Inspiring young children across Tendring to consider careers in local services

An event aimed at inspiring primary school aged children to think about a career in local public and private sector organisations has taken place in Clacton.

Over 200 primary school children from nine schools across Clacton, Harwich and Elmstead Market visited the STEAM (Science, Technology, Engineering, Arts and Maths) Careers Fair at the Town Hall.

Evidence shows that children start to form ideas about their future as they start primary school – 1145_What works Primary_digital version_07_01_2019.pdf (

Local leaders say it is crucial that the system helps to inspire them to do so.

The event was organised by the NHS Suffolk and North East Essex Integrated Care Board (ICB), Essex County Council and Tendring District Council.

In addition to the organisers, East Suffolk and North Essex NHS Foundation Trust, East of England Ambulance Service, Essex Partnership University NHS Foundation Trust, the Port of Felixstowe, Essex Police and Colchester Zoo were among the organisations represented during the day-long event.

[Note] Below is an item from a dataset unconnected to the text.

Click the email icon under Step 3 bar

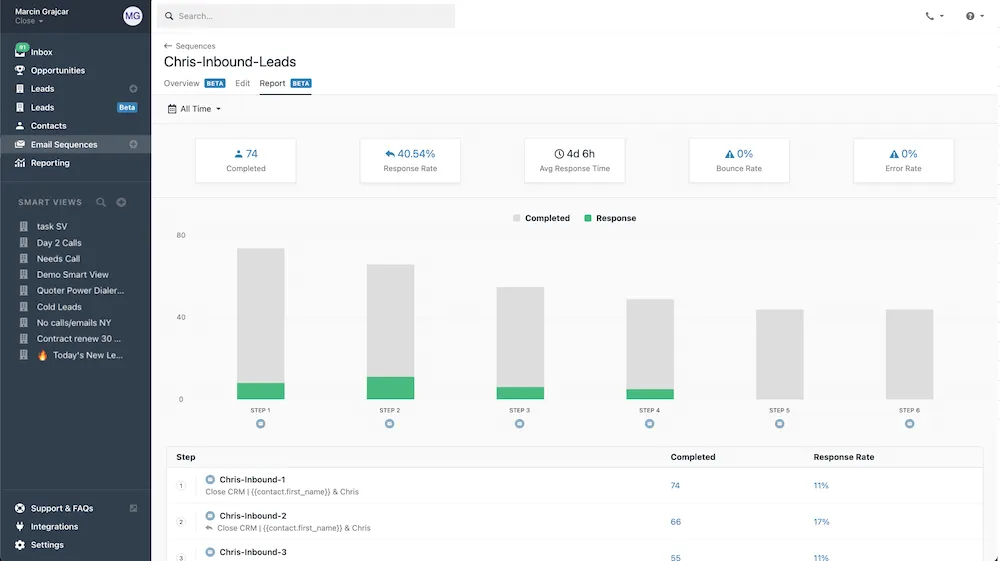tap(520, 424)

Director of Workforce and People at the ICB, Amanda Lyes, said: “Events like this are invaluable because we are nurturing young people, encouraging them to consider a career in our local services.

“We want tomorrow’s workforce to comprise young people who live within their community to be equipped with the necessary skills and aspirations to succeed.

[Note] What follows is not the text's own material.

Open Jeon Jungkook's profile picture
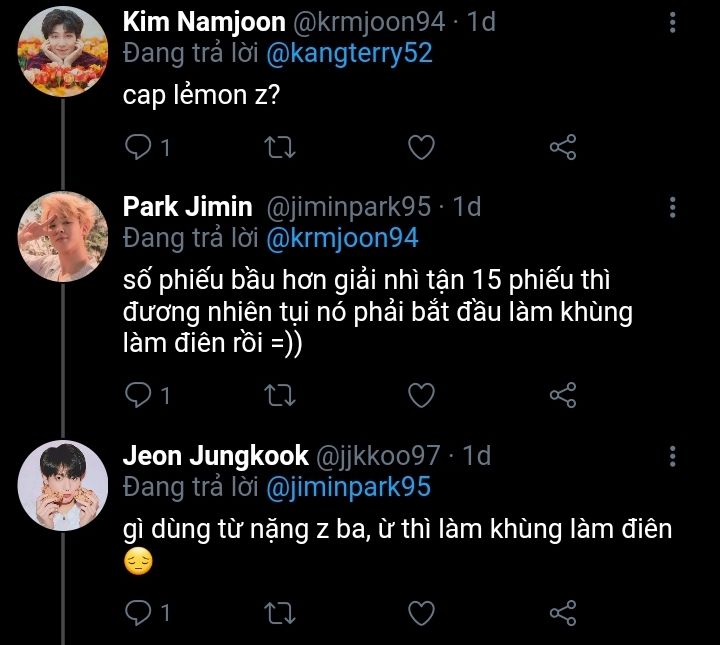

“This approach supports the national levelling up agenda and bridges a gap between education and local employers while seeking to reduce differences in health inequality.”

Kerrey Goosetree, Tendring Place Co-ordinator at the NHS Suffolk and North East Essex ICB, was one of the organisers.  She said: “We have tried to focus on sectors that have science, technology, engineering, arts and maths as a core skill base.

“So a mix of different various roles which are often challenging to recruit into.”

Kerrey added: “This was the first time we have held an event like this in Tendring in partnership with our council colleagues.  We wanted it to be as interactive as possible.

“It was not just an opportunity for children to interact with exhibitors.  Schools were able to mix as well.

“We are grateful to Essex County Council’s Future Skills Programme which provided funding to all of the schools to cover their transport costs so they could get the children to this event.”

Paramedic Karen Bradford, who has worked for the East of England Ambulance Service for the past 18 years, said: “These events are incredibly important. 

“They are multi-faceted because although children here today are younger – year 6 and above – what’s really important is that we sow that seed early about what we do and the different types of roles and work we do.

“Children at this age – as you would expect – do not know what jobs exist so how can they think about their future if they don’t know what jobs are out there.”